--- Exercise ---
Verbatim repeat, images excluded. Give each entry again as written.
= Beginning of Section =
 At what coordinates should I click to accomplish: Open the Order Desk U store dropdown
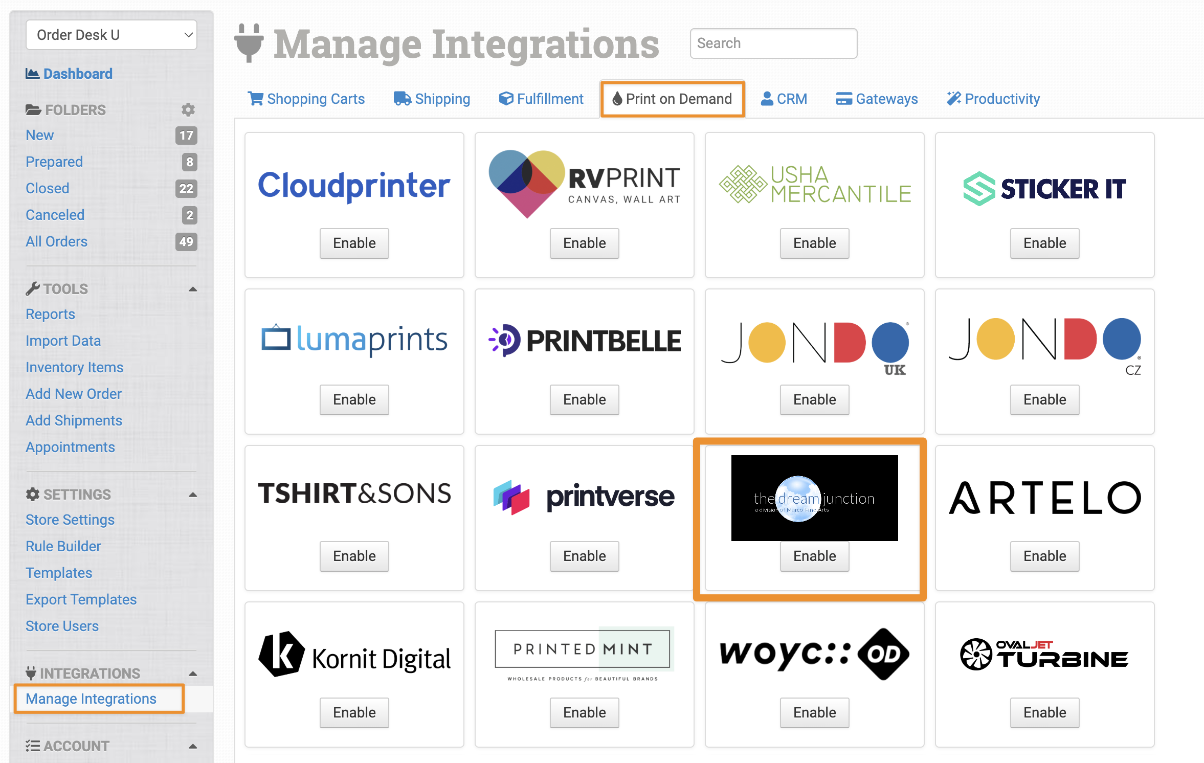coord(112,35)
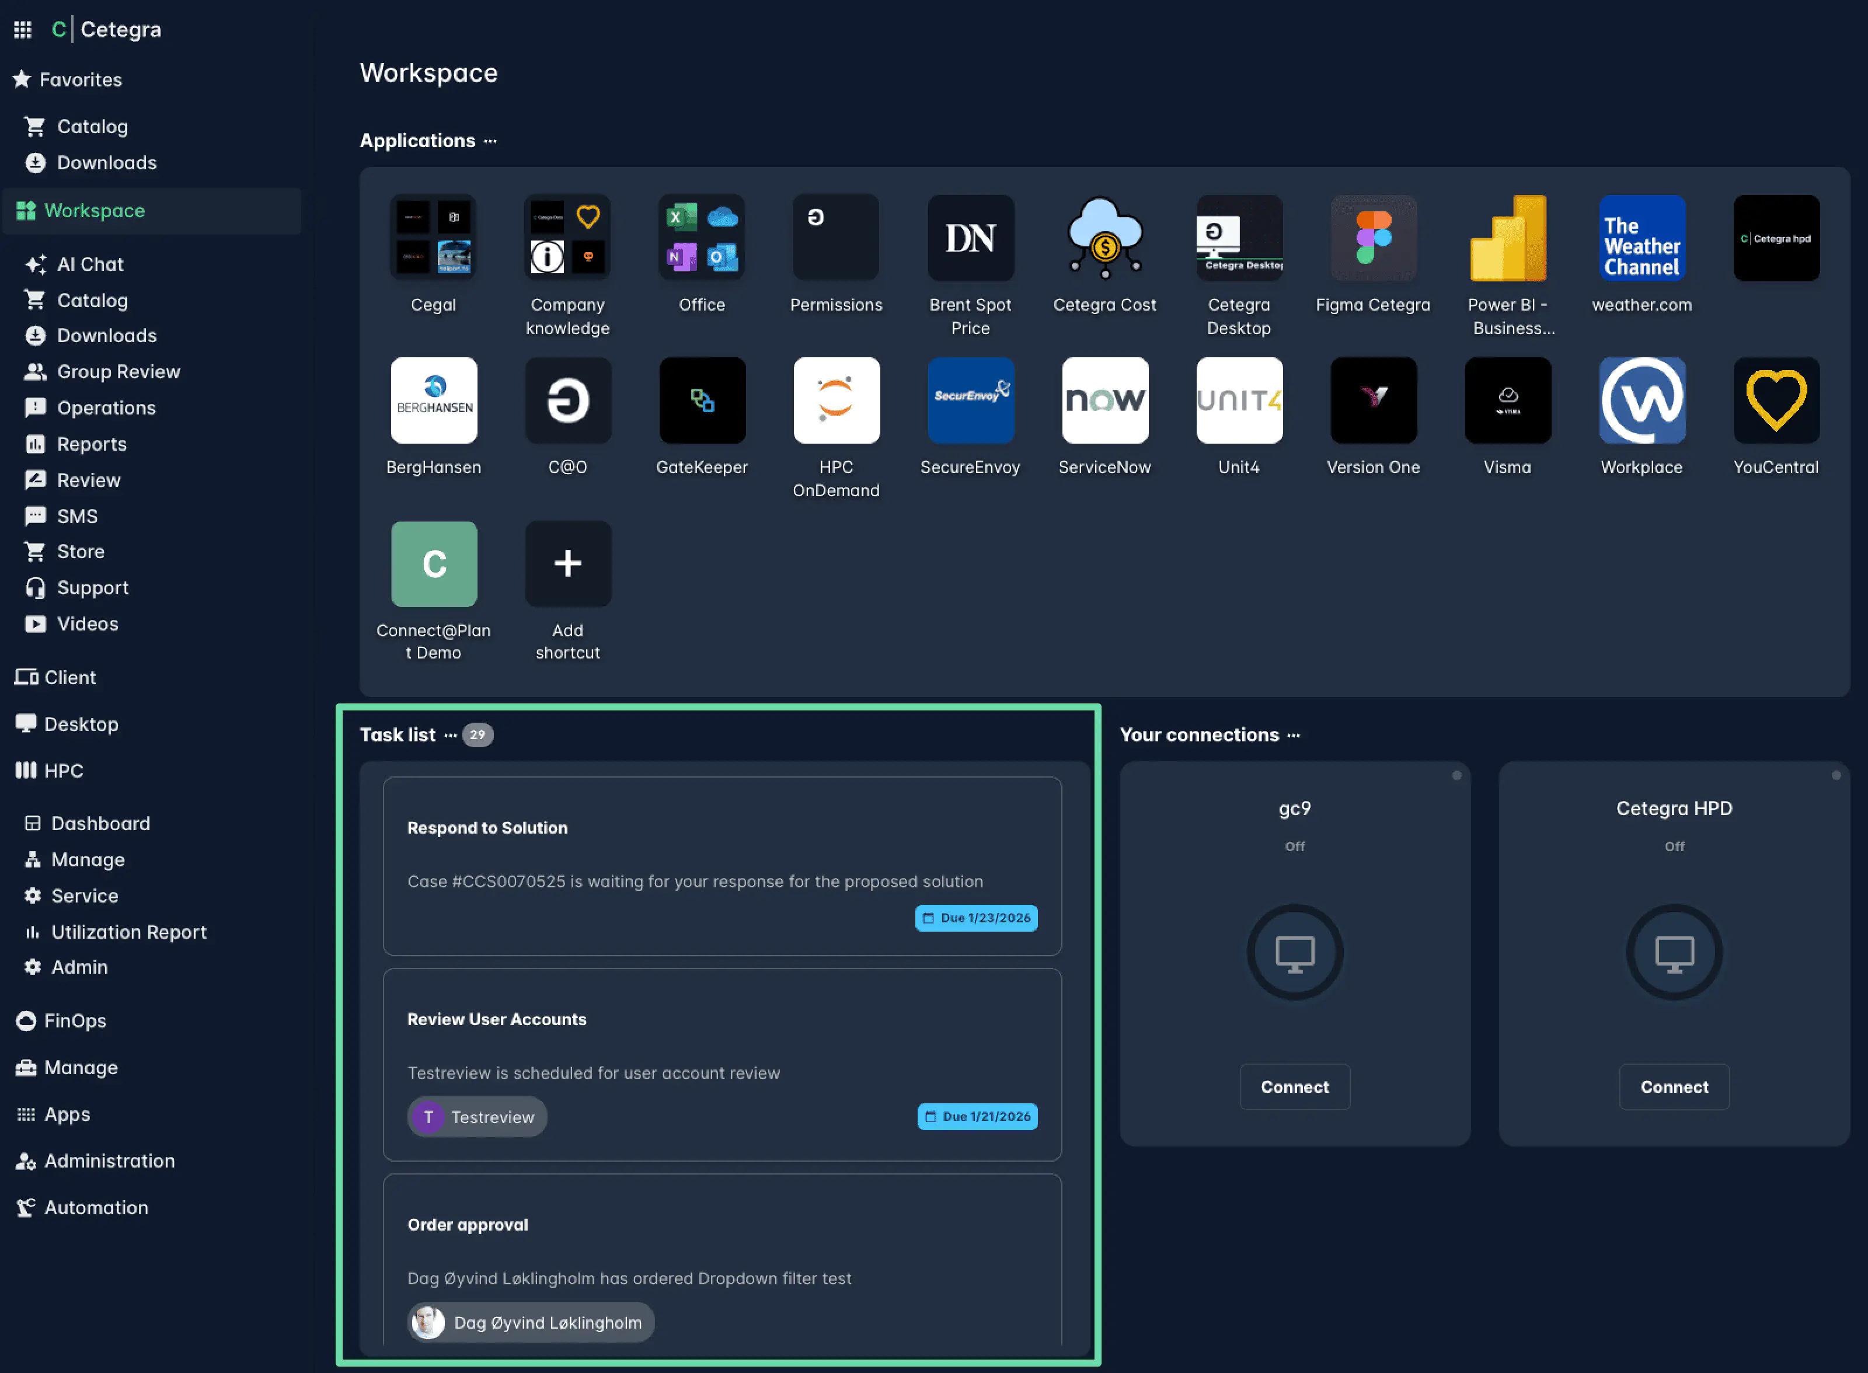Click the Due 1/21/2026 badge
Viewport: 1868px width, 1373px height.
click(x=977, y=1116)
= End of Section =
--- Exercise response ---
 At what coordinates should I click to accomplish: Open the Order Desk U store dropdown
coord(112,35)
Click the Due 1/21/2026 badge
Viewport: 1868px width, 1373px height.
click(x=977, y=1116)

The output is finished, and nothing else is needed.